### [Directions for this task]
Whatever appears in the listing, return all of it exactly.
────────────────────
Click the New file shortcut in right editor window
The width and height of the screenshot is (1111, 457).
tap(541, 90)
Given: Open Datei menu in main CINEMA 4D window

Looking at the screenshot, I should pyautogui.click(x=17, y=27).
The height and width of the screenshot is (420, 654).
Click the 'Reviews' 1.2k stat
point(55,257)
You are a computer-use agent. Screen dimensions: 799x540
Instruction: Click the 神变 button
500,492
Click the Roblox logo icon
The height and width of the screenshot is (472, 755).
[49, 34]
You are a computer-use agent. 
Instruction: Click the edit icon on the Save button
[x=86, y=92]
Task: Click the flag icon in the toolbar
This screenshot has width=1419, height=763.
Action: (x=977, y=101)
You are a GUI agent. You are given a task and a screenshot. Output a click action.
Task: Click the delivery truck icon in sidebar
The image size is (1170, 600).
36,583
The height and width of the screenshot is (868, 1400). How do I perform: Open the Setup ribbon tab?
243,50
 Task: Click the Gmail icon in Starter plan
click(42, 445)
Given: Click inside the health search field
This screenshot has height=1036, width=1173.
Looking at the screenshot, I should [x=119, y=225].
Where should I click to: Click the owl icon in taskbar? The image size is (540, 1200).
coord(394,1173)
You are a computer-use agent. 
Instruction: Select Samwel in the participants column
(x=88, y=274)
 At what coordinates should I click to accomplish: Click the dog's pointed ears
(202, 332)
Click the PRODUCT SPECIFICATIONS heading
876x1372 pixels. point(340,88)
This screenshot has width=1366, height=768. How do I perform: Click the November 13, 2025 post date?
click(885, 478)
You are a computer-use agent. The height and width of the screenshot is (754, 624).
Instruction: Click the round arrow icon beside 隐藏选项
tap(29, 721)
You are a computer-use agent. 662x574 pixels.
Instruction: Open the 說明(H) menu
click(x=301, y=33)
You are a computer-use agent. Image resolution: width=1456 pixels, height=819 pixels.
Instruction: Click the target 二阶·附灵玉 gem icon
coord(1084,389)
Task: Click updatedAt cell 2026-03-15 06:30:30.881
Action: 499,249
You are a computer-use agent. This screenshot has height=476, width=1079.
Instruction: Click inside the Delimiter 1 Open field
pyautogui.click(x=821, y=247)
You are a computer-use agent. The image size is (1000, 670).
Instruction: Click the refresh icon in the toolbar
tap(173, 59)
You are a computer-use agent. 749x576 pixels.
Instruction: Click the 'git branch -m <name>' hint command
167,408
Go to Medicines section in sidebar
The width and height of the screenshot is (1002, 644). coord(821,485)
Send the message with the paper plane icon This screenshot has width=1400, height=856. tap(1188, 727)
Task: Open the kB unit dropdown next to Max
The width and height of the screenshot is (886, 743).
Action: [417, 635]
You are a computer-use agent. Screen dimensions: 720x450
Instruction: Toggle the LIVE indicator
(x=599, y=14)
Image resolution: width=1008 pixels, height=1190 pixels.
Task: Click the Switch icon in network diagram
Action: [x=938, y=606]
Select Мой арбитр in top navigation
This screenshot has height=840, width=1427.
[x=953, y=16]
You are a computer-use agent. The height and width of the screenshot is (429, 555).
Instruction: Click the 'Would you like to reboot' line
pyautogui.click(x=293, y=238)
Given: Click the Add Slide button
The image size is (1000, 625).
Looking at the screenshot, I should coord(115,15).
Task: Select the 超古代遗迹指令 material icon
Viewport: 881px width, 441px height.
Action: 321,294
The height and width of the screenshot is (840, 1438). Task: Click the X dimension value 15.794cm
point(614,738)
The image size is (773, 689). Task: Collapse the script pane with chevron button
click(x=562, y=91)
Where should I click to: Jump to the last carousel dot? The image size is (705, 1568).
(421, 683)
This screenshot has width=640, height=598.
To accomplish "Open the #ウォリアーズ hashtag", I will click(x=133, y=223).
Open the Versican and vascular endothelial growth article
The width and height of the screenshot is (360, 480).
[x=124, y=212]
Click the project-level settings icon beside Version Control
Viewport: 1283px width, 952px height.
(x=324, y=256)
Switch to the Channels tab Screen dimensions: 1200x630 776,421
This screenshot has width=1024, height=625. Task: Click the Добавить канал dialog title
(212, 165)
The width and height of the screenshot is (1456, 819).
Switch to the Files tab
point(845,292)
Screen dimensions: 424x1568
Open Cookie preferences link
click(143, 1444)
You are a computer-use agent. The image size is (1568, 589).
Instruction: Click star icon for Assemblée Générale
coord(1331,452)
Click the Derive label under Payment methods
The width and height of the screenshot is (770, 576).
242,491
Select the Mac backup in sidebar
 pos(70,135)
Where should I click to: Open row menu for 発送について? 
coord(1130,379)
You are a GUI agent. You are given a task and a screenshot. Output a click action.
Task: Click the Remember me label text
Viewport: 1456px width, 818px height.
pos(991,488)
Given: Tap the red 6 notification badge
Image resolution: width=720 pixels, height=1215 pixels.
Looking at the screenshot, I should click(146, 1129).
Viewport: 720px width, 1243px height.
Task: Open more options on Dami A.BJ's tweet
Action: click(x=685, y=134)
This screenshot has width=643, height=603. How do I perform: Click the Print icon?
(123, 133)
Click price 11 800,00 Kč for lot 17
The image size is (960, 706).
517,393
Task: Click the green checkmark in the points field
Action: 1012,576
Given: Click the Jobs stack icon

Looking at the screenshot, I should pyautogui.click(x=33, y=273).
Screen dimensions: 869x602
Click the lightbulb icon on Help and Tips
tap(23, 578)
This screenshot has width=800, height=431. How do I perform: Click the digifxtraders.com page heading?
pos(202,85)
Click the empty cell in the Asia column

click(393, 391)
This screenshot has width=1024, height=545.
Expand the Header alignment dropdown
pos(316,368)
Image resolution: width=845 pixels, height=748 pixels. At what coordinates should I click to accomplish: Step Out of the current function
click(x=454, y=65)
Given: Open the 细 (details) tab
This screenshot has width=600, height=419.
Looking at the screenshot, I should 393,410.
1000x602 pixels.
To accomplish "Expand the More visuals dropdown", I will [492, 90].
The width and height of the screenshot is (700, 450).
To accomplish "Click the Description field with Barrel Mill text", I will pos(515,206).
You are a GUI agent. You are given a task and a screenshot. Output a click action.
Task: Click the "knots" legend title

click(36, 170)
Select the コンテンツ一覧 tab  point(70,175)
────────────────────
### [Result for this task]
Click the New file shortcut in right editor window
The width and height of the screenshot is (1111, 457).
tap(541, 90)
Given: Open Datei menu in main CINEMA 4D window

Looking at the screenshot, I should pyautogui.click(x=17, y=27).
The height and width of the screenshot is (420, 654).
Click the 'Reviews' 1.2k stat
point(55,257)
You are a computer-use agent. Screen dimensions: 799x540
Instruction: Click the 神变 button
500,492
Click the Roblox logo icon
The height and width of the screenshot is (472, 755).
[49, 34]
You are a computer-use agent. 
Instruction: Click the edit icon on the Save button
[x=86, y=92]
Task: Click the flag icon in the toolbar
This screenshot has width=1419, height=763.
Action: (x=977, y=101)
You are a GUI agent. You are given a task and a screenshot. Output a click action.
Task: Click the delivery truck icon in sidebar
The image size is (1170, 600).
36,583
The height and width of the screenshot is (868, 1400). How do I perform: Open the Setup ribbon tab?
243,50
 Task: Click the Gmail icon in Starter plan
click(42, 445)
Given: Click inside the health search field
This screenshot has height=1036, width=1173.
Looking at the screenshot, I should [x=119, y=225].
Where should I click to: Click the owl icon in taskbar? The image size is (540, 1200).
coord(394,1173)
You are a computer-use agent. 
Instruction: Select Samwel in the participants column
(x=88, y=274)
 At what coordinates should I click to accomplish: Click the dog's pointed ears
(202, 332)
Click the PRODUCT SPECIFICATIONS heading
876x1372 pixels. point(340,88)
This screenshot has width=1366, height=768. How do I perform: Click the November 13, 2025 post date?
click(885, 478)
You are a computer-use agent. The height and width of the screenshot is (754, 624).
Instruction: Click the round arrow icon beside 隐藏选项
tap(29, 721)
You are a computer-use agent. 662x574 pixels.
Instruction: Open the 說明(H) menu
click(x=301, y=33)
You are a computer-use agent. Image resolution: width=1456 pixels, height=819 pixels.
Instruction: Click the target 二阶·附灵玉 gem icon
coord(1084,389)
Task: Click updatedAt cell 2026-03-15 06:30:30.881
Action: 499,249
You are a computer-use agent. This screenshot has height=476, width=1079.
Instruction: Click inside the Delimiter 1 Open field
pyautogui.click(x=821, y=247)
You are a computer-use agent. The image size is (1000, 670).
Instruction: Click the refresh icon in the toolbar
tap(173, 59)
You are a computer-use agent. 749x576 pixels.
Instruction: Click the 'git branch -m <name>' hint command
167,408
Go to Medicines section in sidebar
The width and height of the screenshot is (1002, 644). coord(821,485)
Send the message with the paper plane icon This screenshot has width=1400, height=856. tap(1188, 727)
Task: Open the kB unit dropdown next to Max
The width and height of the screenshot is (886, 743).
Action: [417, 635]
You are a computer-use agent. Screen dimensions: 720x450
Instruction: Toggle the LIVE indicator
(x=599, y=14)
Image resolution: width=1008 pixels, height=1190 pixels.
Task: Click the Switch icon in network diagram
Action: [x=938, y=606]
Select Мой арбитр in top navigation
This screenshot has height=840, width=1427.
[x=953, y=16]
You are a computer-use agent. The height and width of the screenshot is (429, 555).
Instruction: Click the 'Would you like to reboot' line
pyautogui.click(x=293, y=238)
Given: Click the Add Slide button
The image size is (1000, 625).
Looking at the screenshot, I should coord(115,15).
Task: Select the 超古代遗迹指令 material icon
Viewport: 881px width, 441px height.
Action: 321,294
The height and width of the screenshot is (840, 1438). Task: Click the X dimension value 15.794cm
point(614,738)
The image size is (773, 689). Task: Collapse the script pane with chevron button
click(x=562, y=91)
Where should I click to: Jump to the last carousel dot? The image size is (705, 1568).
(421, 683)
This screenshot has width=640, height=598.
To accomplish "Open the #ウォリアーズ hashtag", I will click(x=133, y=223).
Open the Versican and vascular endothelial growth article
The width and height of the screenshot is (360, 480).
[x=124, y=212]
Click the project-level settings icon beside Version Control
Viewport: 1283px width, 952px height.
(x=324, y=256)
Switch to the Channels tab Screen dimensions: 1200x630 776,421
This screenshot has width=1024, height=625. Task: Click the Добавить канал dialog title
(212, 165)
The width and height of the screenshot is (1456, 819).
Switch to the Files tab
point(845,292)
Screen dimensions: 424x1568
Open Cookie preferences link
click(143, 1444)
You are a computer-use agent. The image size is (1568, 589).
Instruction: Click star icon for Assemblée Générale
coord(1331,452)
Click the Derive label under Payment methods
The width and height of the screenshot is (770, 576).
242,491
Select the Mac backup in sidebar
 pos(70,135)
Where should I click to: Open row menu for 発送について? 
coord(1130,379)
You are a GUI agent. You are given a task and a screenshot. Output a click action.
Task: Click the Remember me label text
Viewport: 1456px width, 818px height.
pos(991,488)
Given: Tap the red 6 notification badge
Image resolution: width=720 pixels, height=1215 pixels.
Looking at the screenshot, I should click(146, 1129).
Viewport: 720px width, 1243px height.
Task: Open more options on Dami A.BJ's tweet
Action: click(x=685, y=134)
This screenshot has width=643, height=603. How do I perform: Click the Print icon?
(123, 133)
Click price 11 800,00 Kč for lot 17
The image size is (960, 706).
517,393
Task: Click the green checkmark in the points field
Action: 1012,576
Given: Click the Jobs stack icon

Looking at the screenshot, I should pyautogui.click(x=33, y=273).
Screen dimensions: 869x602
Click the lightbulb icon on Help and Tips
tap(23, 578)
This screenshot has width=800, height=431. How do I perform: Click the digifxtraders.com page heading?
pos(202,85)
Click the empty cell in the Asia column

click(393, 391)
This screenshot has width=1024, height=545.
Expand the Header alignment dropdown
pos(316,368)
Image resolution: width=845 pixels, height=748 pixels. At what coordinates should I click to accomplish: Step Out of the current function
click(x=454, y=65)
Given: Open the 细 (details) tab
This screenshot has width=600, height=419.
Looking at the screenshot, I should 393,410.
1000x602 pixels.
To accomplish "Expand the More visuals dropdown", I will [492, 90].
The width and height of the screenshot is (700, 450).
To accomplish "Click the Description field with Barrel Mill text", I will pos(515,206).
You are a GUI agent. You are given a task and a screenshot. Output a click action.
Task: Click the "knots" legend title

click(36, 170)
Select the コンテンツ一覧 tab  point(70,175)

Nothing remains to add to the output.